== DATASET EXCERPTS ==
[Start]
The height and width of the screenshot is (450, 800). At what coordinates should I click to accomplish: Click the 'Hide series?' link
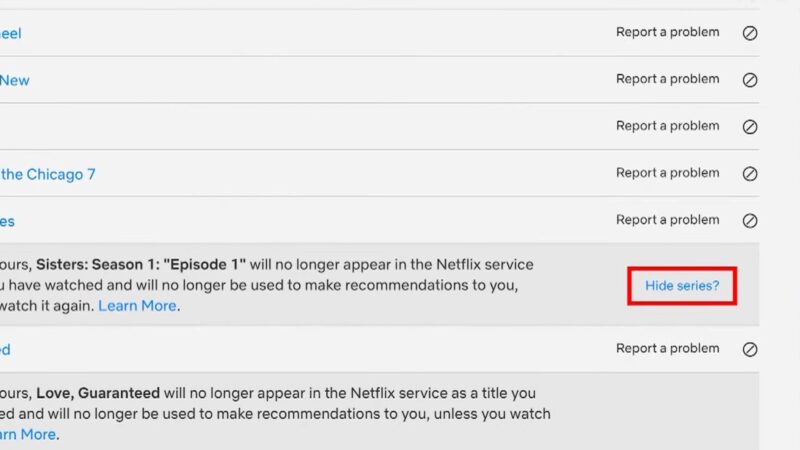tap(682, 286)
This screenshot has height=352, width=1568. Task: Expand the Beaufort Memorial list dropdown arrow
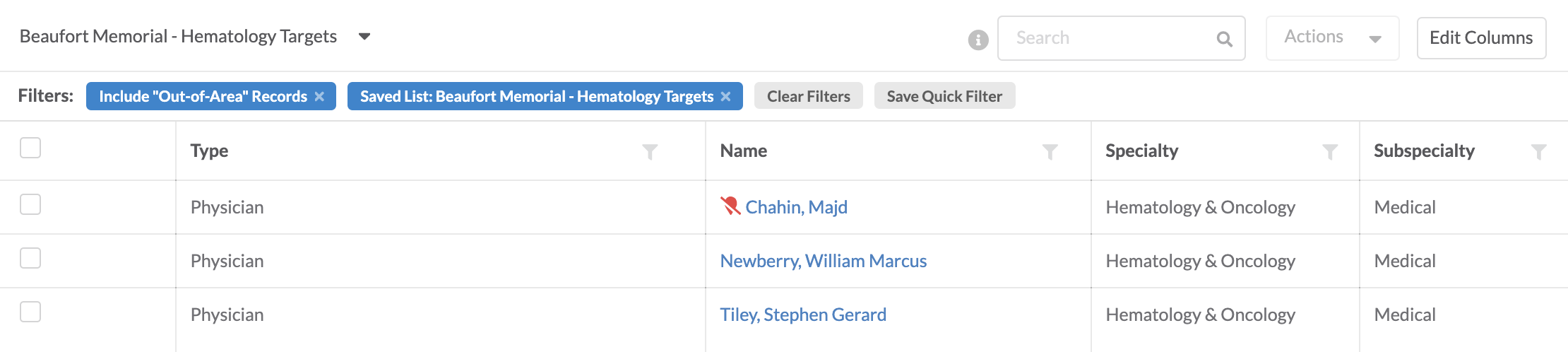click(364, 37)
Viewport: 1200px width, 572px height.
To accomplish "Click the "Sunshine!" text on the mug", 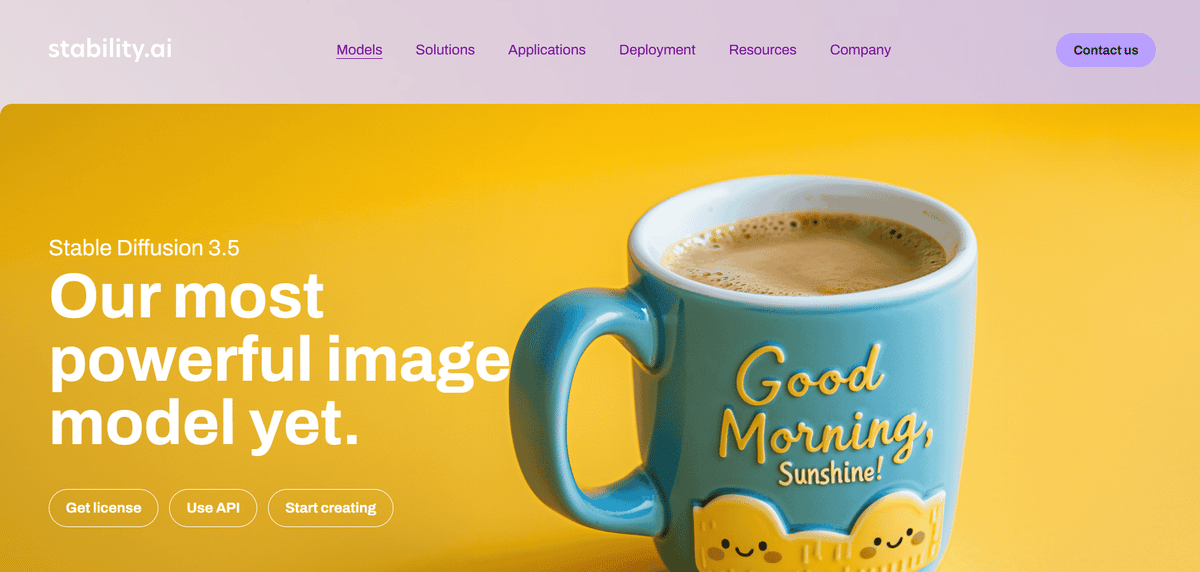I will tap(831, 470).
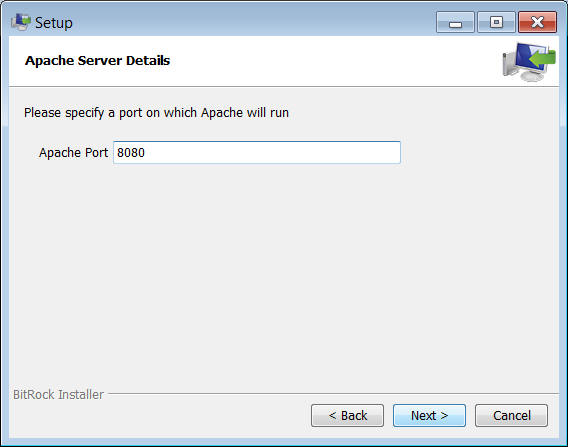The height and width of the screenshot is (447, 568).
Task: Close the Setup window with the red X
Action: [x=537, y=22]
[End]
== REQUEST ==
Please count the lines above that contain the string "Task", treating uppercase and lowercase as different. Reply with only the number.

== ANSWER ==
2